The album artwork and the title were mocked by Josh Modell of the A.V. Club, comparing it conceptually to the fictional album Smell the Glove by Spinal Tap. In response and as a joke, Ministry posted new cover artwork, titled Whole Lotta Glove.

A behind-the-scenes video, depicting the creation of the artwork, was released on June 28, 2013.

==Track listing==

From Beer to Eternity standard edition track listing
| No. | Title | Music | Length |
|---|---|---|---|
| 1. | "Hail to His Majesty (Peasants)" | Al Jourgensen, Sin Quirin | 5:17 |
| 2. | "Punch in the Face" | Jourgensen, Quirin | 5:00 |
| 3. | "PermaWar" | Jourgensen, Quirin, Mike Scaccia | 4:56 |
| 4. | "Perfect Storm" | Jourgensen, Quirin | 4:56 |
| 5. | "Fairly Unbalanced" | Jourgensen, Quirin | 4:15 |
| 6. | "The Horror" | Jourgensen, Sammy D'Ambruoso | 3:33 |
| 7. | "Side F/X Include Mikey's Middle Finger (TV4)" | Jourgensen, Scaccia | 5:14 |
| 8. | "Lesson Unlearned" | Jourgensen, Quirin, Scaccia | 3:16 |
| 9. | "Thanx but No Thanx" | Jourgensen | 8:21 |
| 10. | "Change of Luck" | Jourgensen, Quirin, Scaccia | 7:16 |
| 11. | "Enjoy the Quiet" | Jourgensen, Quirin | 2:39 |
| Total length: |  |  | 54:43 |

From Beer to Eternity Best Buy Deluxe edition additional tracks
| No. | Title | Music | Length |
|---|---|---|---|
| 12. | "PermaWar Remix" | Jourgensen, Quirin, Scaccia | 7:23 |
| 13. | "Thanks for the Dub Remix" | Jourgensen | 4:53 |
| Total length: |  |  | 66:19 |

From Beer to Eternity LP edition additional track
| No. | Title | Music | Length |
|---|---|---|---|
| 12. | "Punch in the Face Remix" | Jourgensen, Quirin | 7:58 |
| Total length: |  |  | 62:01 |

===Samples===
- "Thanx but No Thanx" makes use of William S. Burroughs's poem "A Thanksgiving Prayer", as read by Sgt.
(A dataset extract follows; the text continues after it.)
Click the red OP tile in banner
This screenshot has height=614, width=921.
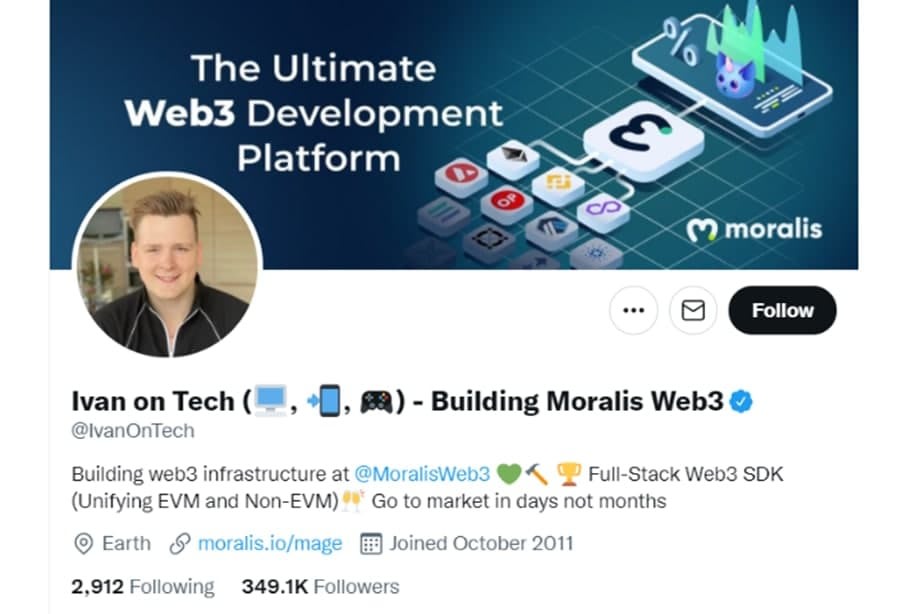[506, 203]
Major, who also appeared on Ministry's tenth studio album Rio Grande Blood (2006).

==Personnel==
===Ministry===
- Al Jourgensen – vocals (1–5, 7–10, 12–14), guitars (1, 3, 8–10, 12, 13), keyboards (1, 3, 10, 12), harmonica (3, 12), programming (6), bass (9, 13), production, mixing
- Mike Scaccia – guitars (3, 7–10, 12), bass (3, 12, 13)
- Sin Quirin – guitars (1–5, 8, 10, 12, 14), keyboards (1, 2, 14), synthesizer programming (2, 10, 14), bass (2, 14), drum programming (10)
- Tony Campos – bass (1, 4, 5, 7, 8, 10)
- Aaron Rossi – drums (2, 8, 14), drum programming (8)

===Additional personnel===
- Sammy D'Ambruoso – keyboards (1), drum programming (1–5, 7, 8, 10, 12–14), synthesizer programming (2, 3, 12, 14), programming (6), backing vocals (10), noises (11), remix (12–14), engineering, production
- Aaron Havill – theremin (4), synthesizer programming (4, 8, 10), programming (6), sampling, synthesizer, backing vocals, engineering, second engineering
- Patty Fox – backing vocals (8, 10)
- Sgt. Major – spoken word (9, 11, 13)
- Hector Muñoz – backing vocals
- Matt Bridges – backing vocals
- Allan Amato – artwork
- Angelina Jourgensen – executive production
- Dave Donnelly – mastering

==Chart positions==

| Chart (2013) | Peak position |
|---|---|
| German Albums (Offizielle Top 100) | 79 |
| US Billboard 200 | 140 |
| US Hard Rock Albums (Billboard) | 7 |
| US Independent Albums (Billboard) | 27 |
| US Top Rock Albums (Billboard) | 42 |

==Remix album==
A remix album titled From Beer to Eternamix was released on November 22, 2015.